- What is needed -
Please rewrite the entries below as a Markdown table with the columns Row and Text, giving each line its own numbered row and leaving out blank lines. Begin at the line that has "Task: Open Dashboard from sidebar" and stop after the line that has "click(x=417, y=526)".
----- Items -----
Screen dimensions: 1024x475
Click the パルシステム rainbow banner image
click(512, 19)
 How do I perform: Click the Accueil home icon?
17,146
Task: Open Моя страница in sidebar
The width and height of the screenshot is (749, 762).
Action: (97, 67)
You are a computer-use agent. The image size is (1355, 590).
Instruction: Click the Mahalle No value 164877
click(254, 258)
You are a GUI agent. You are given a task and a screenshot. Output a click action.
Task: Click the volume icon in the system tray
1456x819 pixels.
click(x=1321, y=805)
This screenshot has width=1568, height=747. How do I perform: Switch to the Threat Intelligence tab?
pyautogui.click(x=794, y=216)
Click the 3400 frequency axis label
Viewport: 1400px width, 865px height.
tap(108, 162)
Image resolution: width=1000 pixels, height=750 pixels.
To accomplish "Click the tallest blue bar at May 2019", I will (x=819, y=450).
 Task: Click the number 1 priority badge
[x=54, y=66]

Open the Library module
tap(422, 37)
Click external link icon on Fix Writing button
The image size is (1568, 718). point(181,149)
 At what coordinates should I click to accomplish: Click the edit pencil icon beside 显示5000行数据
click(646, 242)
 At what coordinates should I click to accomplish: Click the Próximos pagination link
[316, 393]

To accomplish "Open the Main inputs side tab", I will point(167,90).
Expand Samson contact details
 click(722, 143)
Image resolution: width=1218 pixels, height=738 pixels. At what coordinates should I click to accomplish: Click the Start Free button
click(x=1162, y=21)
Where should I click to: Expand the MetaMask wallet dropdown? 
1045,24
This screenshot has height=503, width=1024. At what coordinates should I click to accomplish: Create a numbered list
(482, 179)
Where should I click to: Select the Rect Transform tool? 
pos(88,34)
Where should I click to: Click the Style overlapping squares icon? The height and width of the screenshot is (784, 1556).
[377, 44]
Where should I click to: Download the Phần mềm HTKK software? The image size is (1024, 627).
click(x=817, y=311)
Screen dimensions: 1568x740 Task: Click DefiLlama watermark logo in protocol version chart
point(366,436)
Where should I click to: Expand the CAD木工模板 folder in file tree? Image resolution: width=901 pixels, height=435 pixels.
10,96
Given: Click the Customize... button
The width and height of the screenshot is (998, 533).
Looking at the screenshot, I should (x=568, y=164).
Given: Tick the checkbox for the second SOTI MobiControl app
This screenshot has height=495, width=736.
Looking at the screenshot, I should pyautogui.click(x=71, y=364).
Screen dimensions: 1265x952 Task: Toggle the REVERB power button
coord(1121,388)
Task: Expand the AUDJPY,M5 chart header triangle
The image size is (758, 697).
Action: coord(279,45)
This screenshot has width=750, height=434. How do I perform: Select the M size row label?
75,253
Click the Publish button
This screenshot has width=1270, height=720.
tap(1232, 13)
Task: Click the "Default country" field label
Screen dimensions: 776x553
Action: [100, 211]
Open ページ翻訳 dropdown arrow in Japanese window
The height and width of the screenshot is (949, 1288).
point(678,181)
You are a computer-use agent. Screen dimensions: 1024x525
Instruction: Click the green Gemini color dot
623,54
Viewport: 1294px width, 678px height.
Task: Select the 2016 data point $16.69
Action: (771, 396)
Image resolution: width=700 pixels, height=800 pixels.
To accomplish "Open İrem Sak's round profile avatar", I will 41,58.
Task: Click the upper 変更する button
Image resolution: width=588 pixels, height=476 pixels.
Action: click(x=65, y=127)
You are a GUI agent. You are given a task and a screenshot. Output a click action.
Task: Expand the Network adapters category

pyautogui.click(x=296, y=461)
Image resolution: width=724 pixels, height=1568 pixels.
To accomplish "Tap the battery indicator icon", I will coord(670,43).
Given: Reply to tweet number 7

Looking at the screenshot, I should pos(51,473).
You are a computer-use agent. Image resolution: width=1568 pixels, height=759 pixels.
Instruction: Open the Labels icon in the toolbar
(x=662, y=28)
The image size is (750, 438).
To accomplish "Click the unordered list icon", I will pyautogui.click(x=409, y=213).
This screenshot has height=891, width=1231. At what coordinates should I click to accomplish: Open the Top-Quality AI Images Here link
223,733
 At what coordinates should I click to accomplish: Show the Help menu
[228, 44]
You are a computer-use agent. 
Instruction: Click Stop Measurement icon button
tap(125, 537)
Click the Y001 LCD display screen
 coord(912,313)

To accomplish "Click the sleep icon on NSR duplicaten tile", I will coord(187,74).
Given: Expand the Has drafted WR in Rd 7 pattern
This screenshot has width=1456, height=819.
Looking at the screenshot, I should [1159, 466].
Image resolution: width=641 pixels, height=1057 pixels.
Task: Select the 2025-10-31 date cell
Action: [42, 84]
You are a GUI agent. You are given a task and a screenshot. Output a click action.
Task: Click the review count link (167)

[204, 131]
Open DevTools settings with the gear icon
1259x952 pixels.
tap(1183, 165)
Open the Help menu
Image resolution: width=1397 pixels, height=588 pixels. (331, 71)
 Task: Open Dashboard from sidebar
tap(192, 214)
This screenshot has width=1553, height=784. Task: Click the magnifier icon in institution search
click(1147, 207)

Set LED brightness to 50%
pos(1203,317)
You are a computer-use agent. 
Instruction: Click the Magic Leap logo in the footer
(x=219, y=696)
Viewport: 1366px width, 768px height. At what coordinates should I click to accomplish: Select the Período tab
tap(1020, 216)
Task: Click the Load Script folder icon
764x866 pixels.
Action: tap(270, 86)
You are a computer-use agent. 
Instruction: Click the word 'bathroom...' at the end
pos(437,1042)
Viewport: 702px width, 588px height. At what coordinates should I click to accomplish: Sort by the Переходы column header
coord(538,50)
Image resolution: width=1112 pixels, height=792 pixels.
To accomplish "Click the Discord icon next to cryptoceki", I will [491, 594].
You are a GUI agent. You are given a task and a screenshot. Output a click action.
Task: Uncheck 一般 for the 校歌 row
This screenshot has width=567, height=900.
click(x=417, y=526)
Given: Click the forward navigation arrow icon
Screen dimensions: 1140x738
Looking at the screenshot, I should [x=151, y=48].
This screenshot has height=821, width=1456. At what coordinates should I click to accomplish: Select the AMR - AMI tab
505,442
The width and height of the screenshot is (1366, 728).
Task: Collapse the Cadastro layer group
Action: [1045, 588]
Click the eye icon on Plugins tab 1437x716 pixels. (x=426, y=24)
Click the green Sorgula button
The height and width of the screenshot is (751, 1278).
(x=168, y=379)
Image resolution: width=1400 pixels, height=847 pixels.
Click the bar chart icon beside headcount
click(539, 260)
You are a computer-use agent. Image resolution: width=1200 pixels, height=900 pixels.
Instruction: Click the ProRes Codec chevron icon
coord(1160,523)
-----
- Result of the exercise -
| Row | Text |
|---|---|
| 1 |  Task: Open Dashboard from sidebar |
| 2 | tap(192, 214) |
| 3 | This screenshot has width=1553, height=784. Task: Click the magnifier icon in institution search |
| 4 | click(1147, 207) |
| 5 | Set LED brightness to 50% |
| 6 | pos(1203,317) |
| 7 | You are a computer-use agent.  |
| 8 | Instruction: Click the Magic Leap logo in the footer |
| 9 | (x=219, y=696) |
| 10 | Viewport: 1366px width, 768px height. At what coordinates should I click to accomplish: Select the Período tab |
| 11 | tap(1020, 216) |
| 12 | Task: Click the Load Script folder icon |
| 13 | 764x866 pixels. |
| 14 | Action: tap(270, 86) |
| 15 | You are a computer-use agent.  |
| 16 | Instruction: Click the word 'bathroom...' at the end |
| 17 | pos(437,1042) |
| 18 | Viewport: 702px width, 588px height. At what coordinates should I click to accomplish: Sort by the Переходы column header |
| 19 | coord(538,50) |
| 20 | Image resolution: width=1112 pixels, height=792 pixels. |
| 21 | To accomplish "Click the Discord icon next to cryptoceki", I will [491, 594]. |
| 22 | You are a GUI agent. You are given a task and a screenshot. Output a click action. |
| 23 | Task: Uncheck 一般 for the 校歌 row |
| 24 | This screenshot has width=567, height=900. |
| 25 | click(x=417, y=526) |